Les patients atteints d’MSA présentent généralement des troubles respiratoires du sommeil, comme le stridor, bruit inspiratoire aigu et sifflant, qui traduit l’obstruction du larynx. La majorité d’entre eux sont agités et crient pendant leur sommeil, ce qui témoigne de l’existence d’un TCSP associé. Ceux-ci sont très fréquents dans la MSA puisqu’ils affectent plus de 90% des patients (Plazzi et al., 1997).

d. TCSP et démence à corps de Lewy

La démence à corps de Lewy (DCL) est un type de démence partageant des caractéristiques avec la maladie de Parkinson et l’Alzheimer. Elle est caractérisée par le développement d'inclusions cytoplasmiques de protéines alpha-synucléine dans tout le cerveau (les corps de Lewy). Ces inclusions sont proches des corps de Lewy classiques retrouvés en sous-cortical dans la maladie de Parkinson. Il existe une perte des neurones producteurs de dopamine dans la substance noire proche de celle vue dans la maladie de Parkinson et une perte des neurones produisant l’acétylcholine proche de celle constatée dans la maladie d'Alzheimer. Les causes de cette maladie ne sont pas bien connues.

La DCL regroupe des aspects cliniques de la maladie d'Alzheimer et de la maladie de Parkinson tout en étant plus proche de cette dernière.
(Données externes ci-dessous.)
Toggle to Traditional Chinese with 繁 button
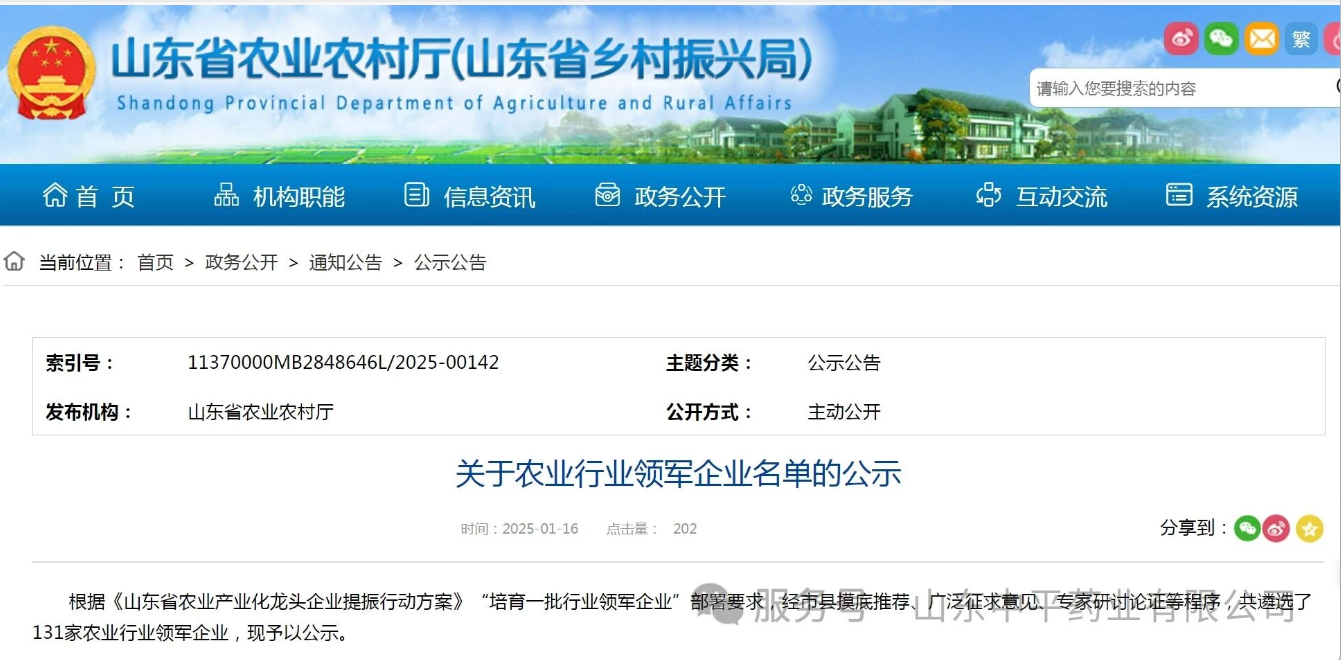 [1300, 39]
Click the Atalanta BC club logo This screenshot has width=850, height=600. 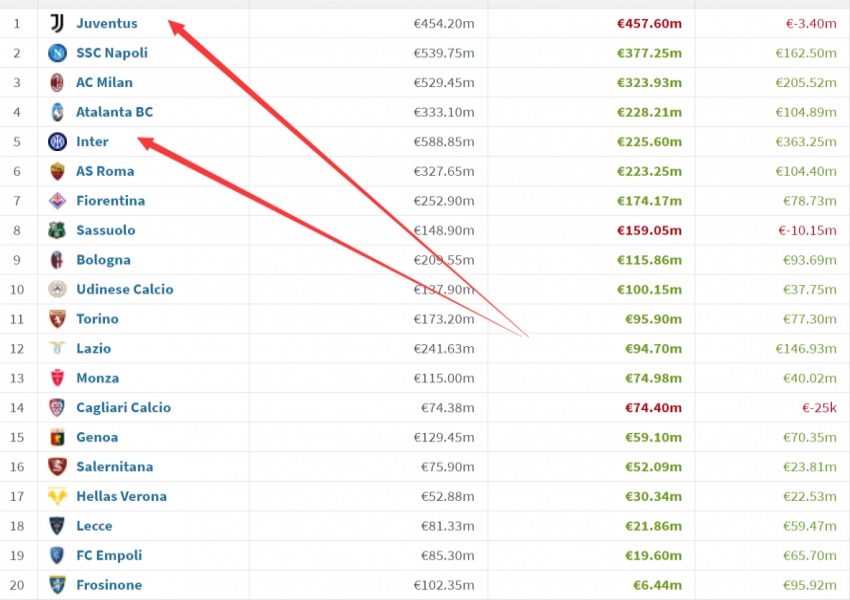click(x=55, y=112)
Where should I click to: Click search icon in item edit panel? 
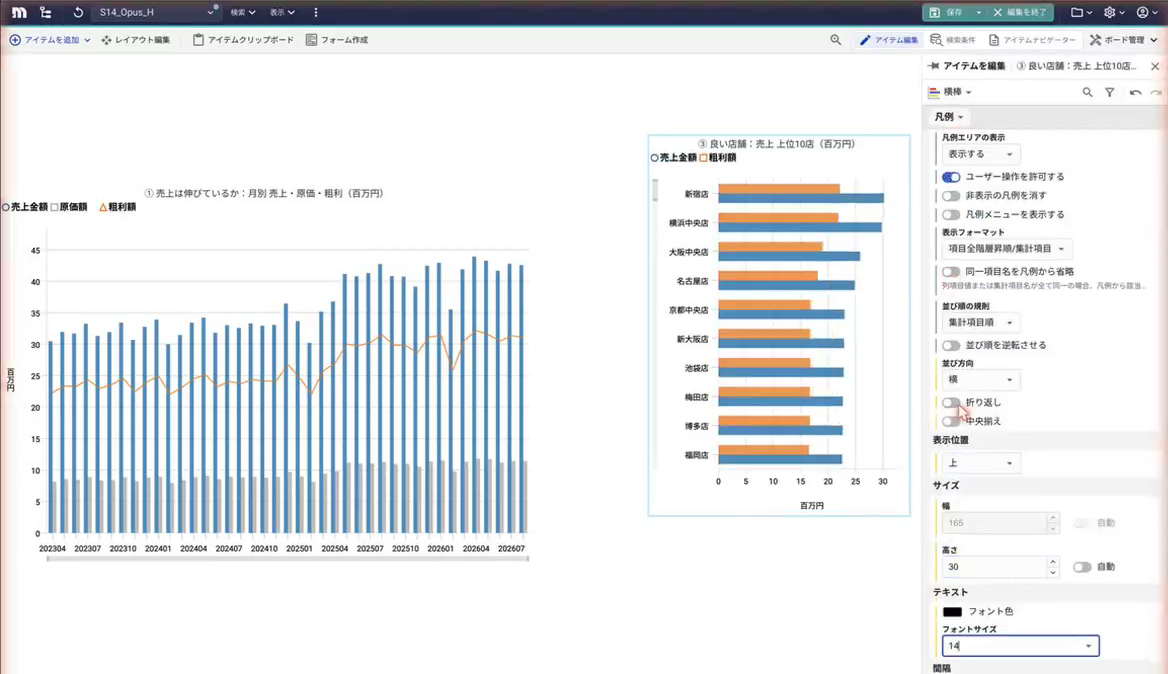pyautogui.click(x=1087, y=92)
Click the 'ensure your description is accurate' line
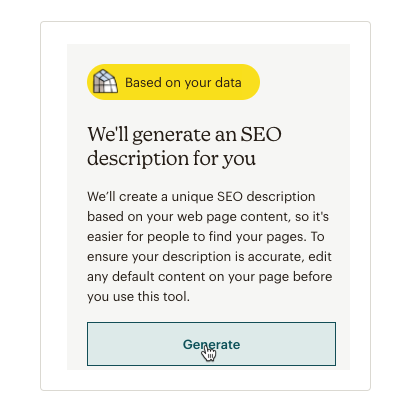This screenshot has height=410, width=417. (x=209, y=257)
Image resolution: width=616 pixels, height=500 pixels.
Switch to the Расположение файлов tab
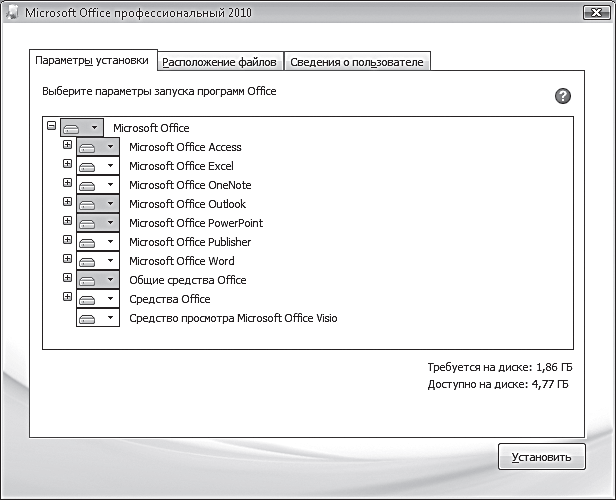pos(220,61)
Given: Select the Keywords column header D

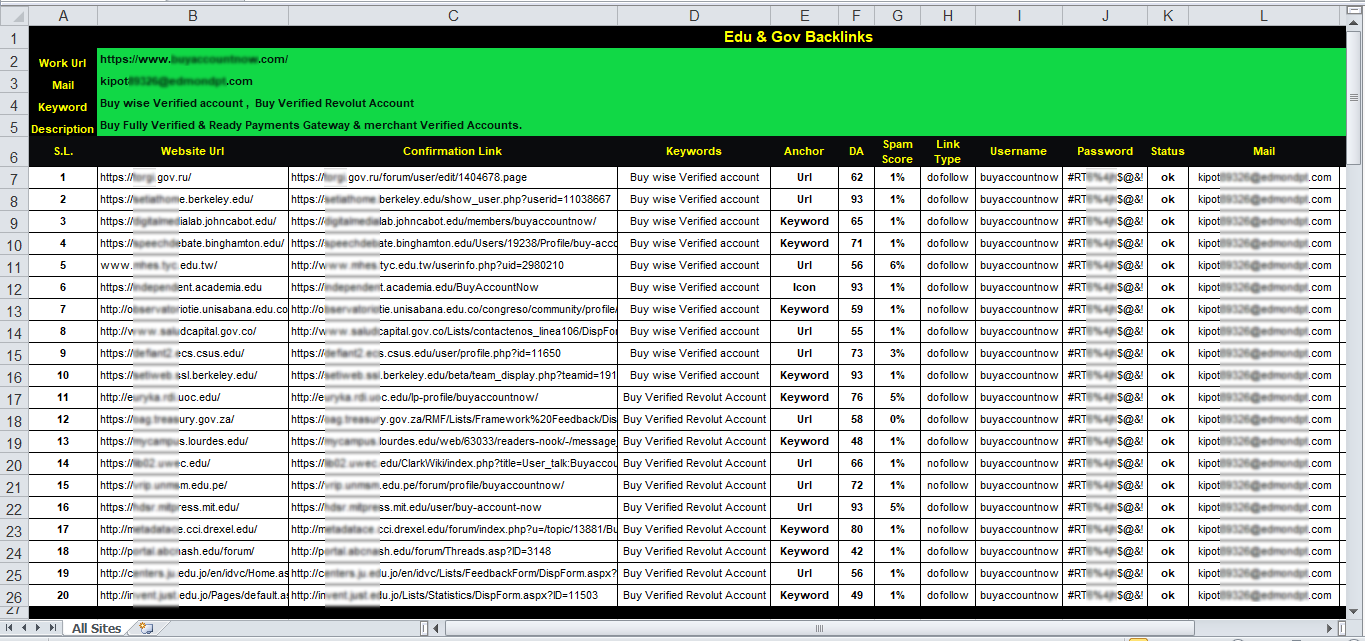Looking at the screenshot, I should (x=694, y=15).
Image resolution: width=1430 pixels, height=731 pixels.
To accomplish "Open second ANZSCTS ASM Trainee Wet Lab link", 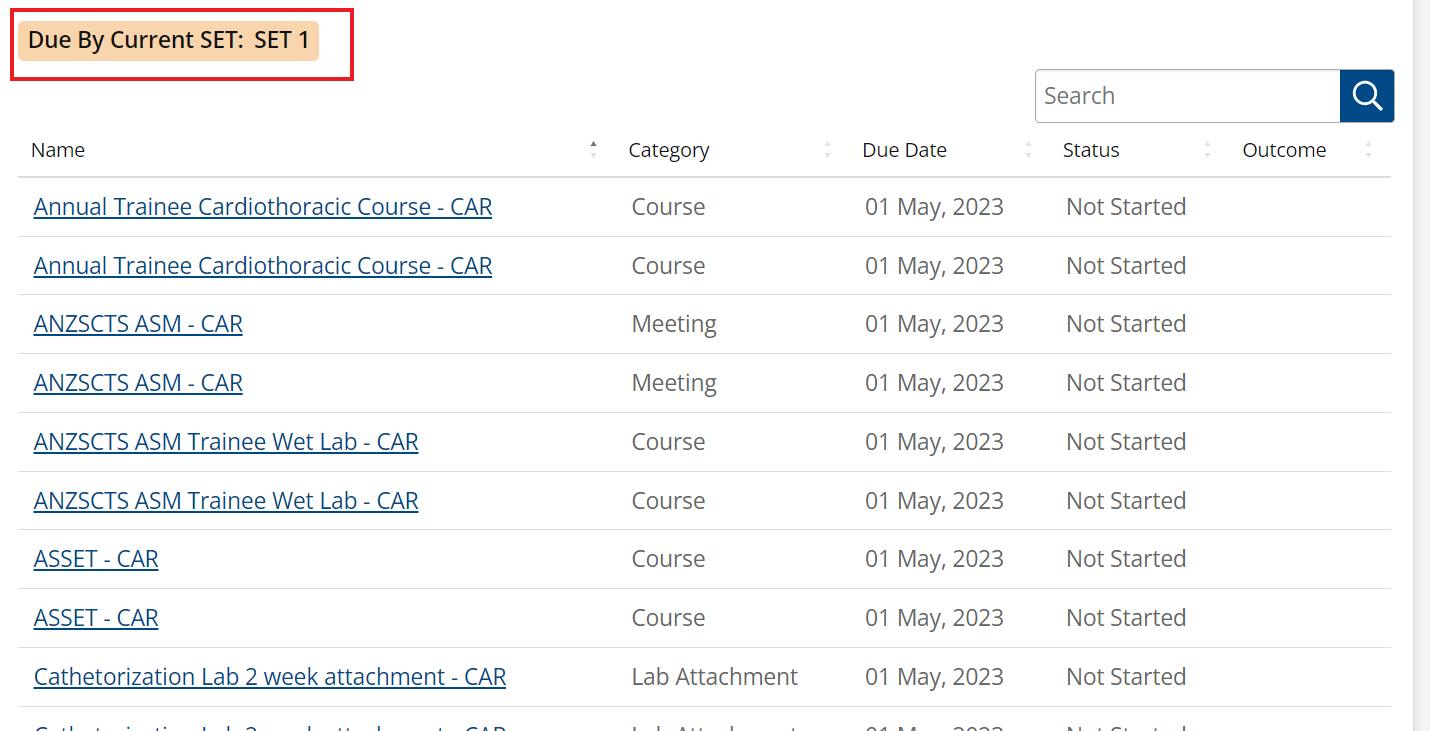I will click(x=226, y=501).
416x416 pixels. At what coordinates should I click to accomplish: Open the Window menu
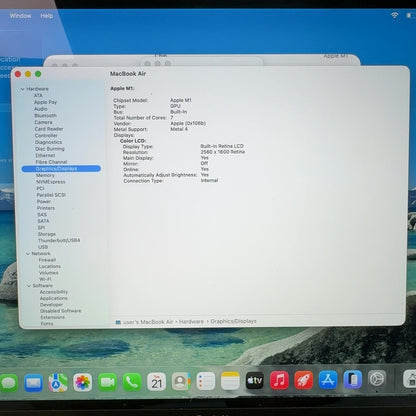point(20,16)
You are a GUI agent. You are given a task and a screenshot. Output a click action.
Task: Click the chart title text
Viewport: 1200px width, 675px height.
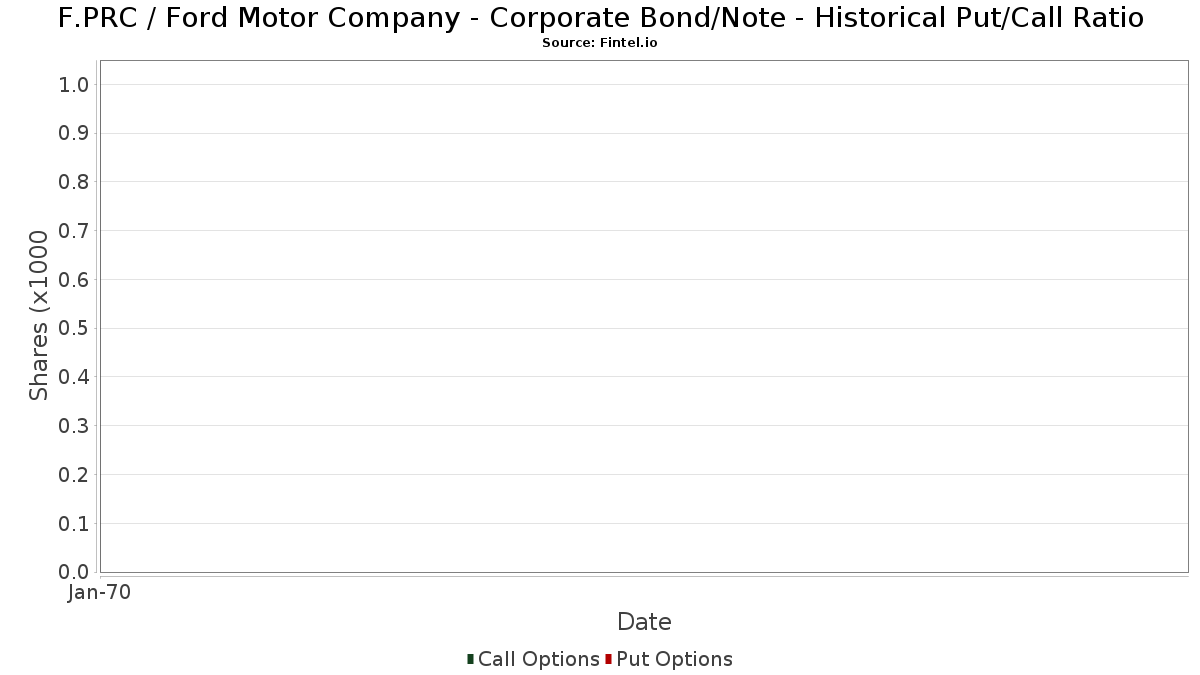pyautogui.click(x=600, y=18)
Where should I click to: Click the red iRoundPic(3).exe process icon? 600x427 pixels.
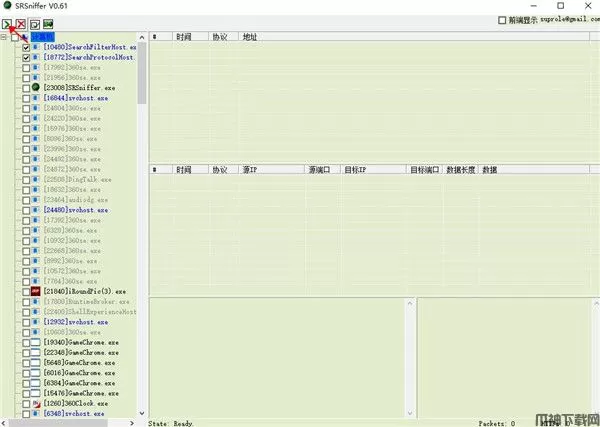coord(36,291)
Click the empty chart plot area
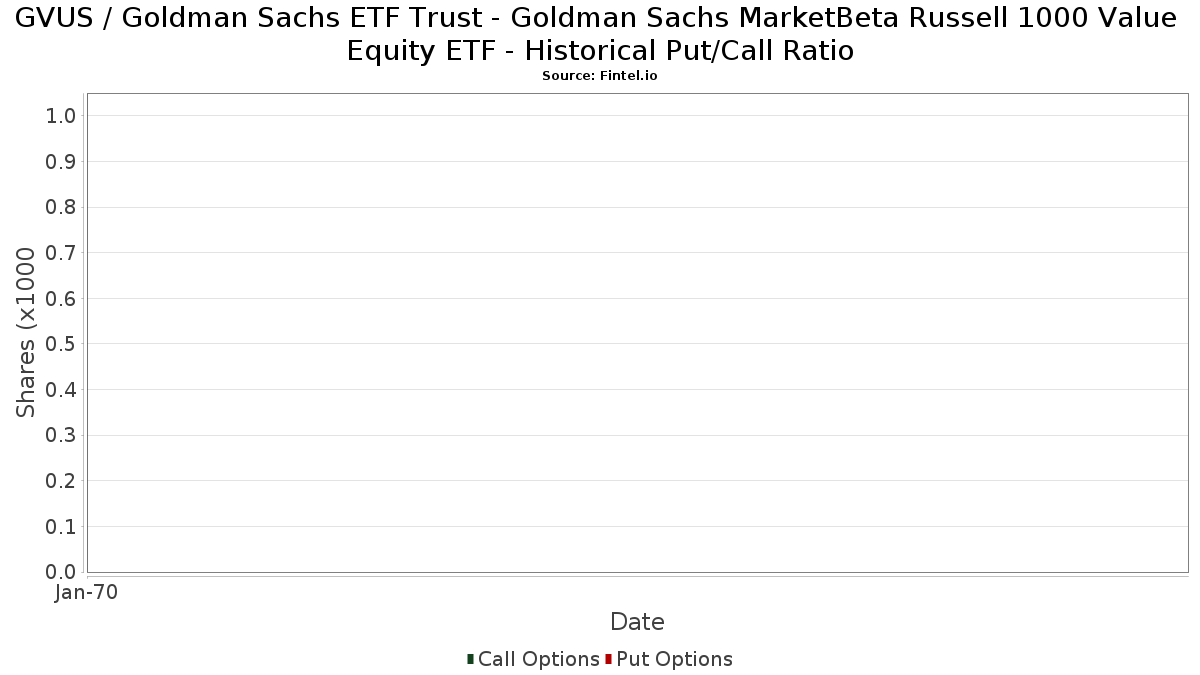This screenshot has height=675, width=1200. point(637,333)
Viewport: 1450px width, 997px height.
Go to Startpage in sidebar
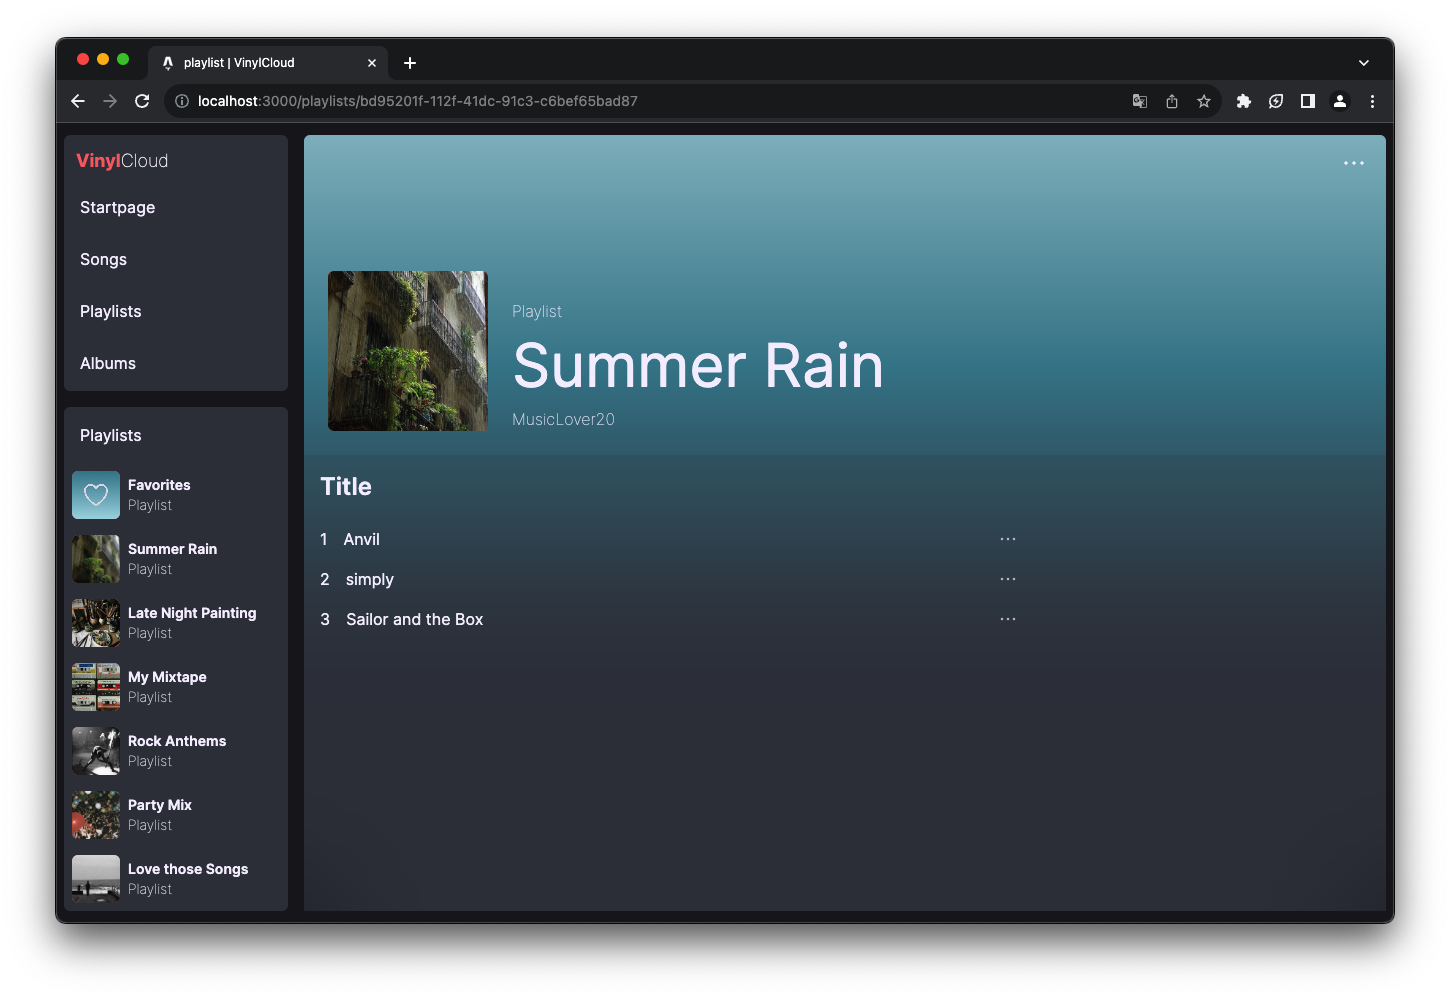(x=118, y=207)
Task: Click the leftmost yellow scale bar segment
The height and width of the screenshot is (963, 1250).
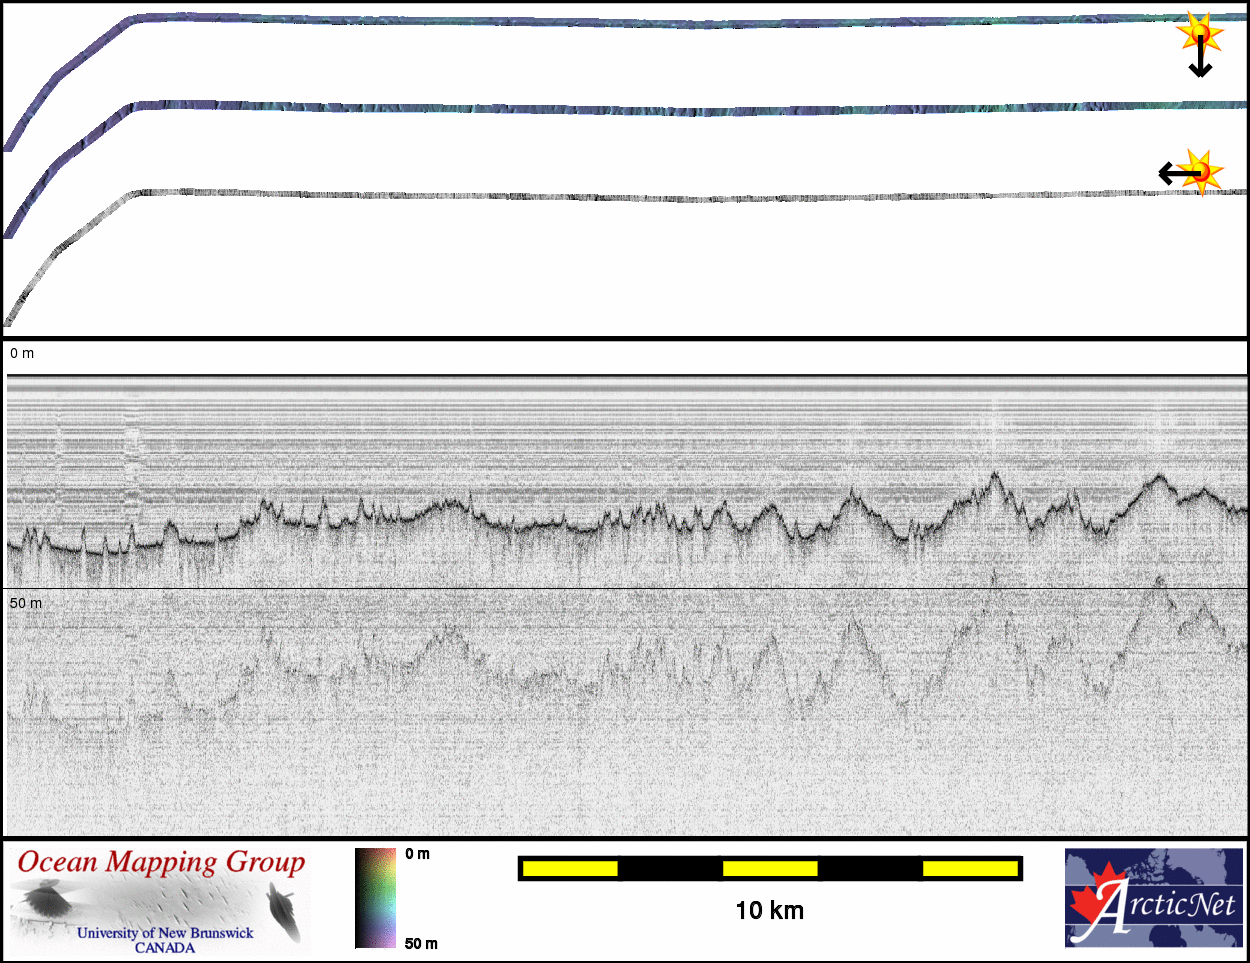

Les principaux symptômes sont des troubles de l’attention et un déficit cognitif progressif incluant des troubles de la capacité d’abstraction, de raisonnement ou de jugement, ainsi que des difficultés de repérage et d’orientation. Des troubles de la mémoire sont également présents, bien qu’ils ne soient généralement pas majeurs lors de la phase précoce de la maladie. La DCL s’accompagne de signes psychiatriques comme une humeur dépressive, des idées délirantes de type paranoïde, des hallucinations auditives et visuelles, et des comportements violents ou agressifs (McKeith

et al., 1996). Les symptômes cognitifs et la vigilance peuvent fluctuer, apparaître pendant

quelques jours puis disparaître.

Le sommeil est fortement altéré dans la démence à corps de Lewy. L’activité corticale en électroencéphalographie est généralement ralentie (fréquence alpha inférieur à 8 Hz). Les patients peuvent présenter des éveils confusionnels au cours desquels ils sont agités, semblent perdus et peuvent même être agressifs. Le TCSP se retrouve en effet chez 87% de ces patients (Boeve et al., 2001).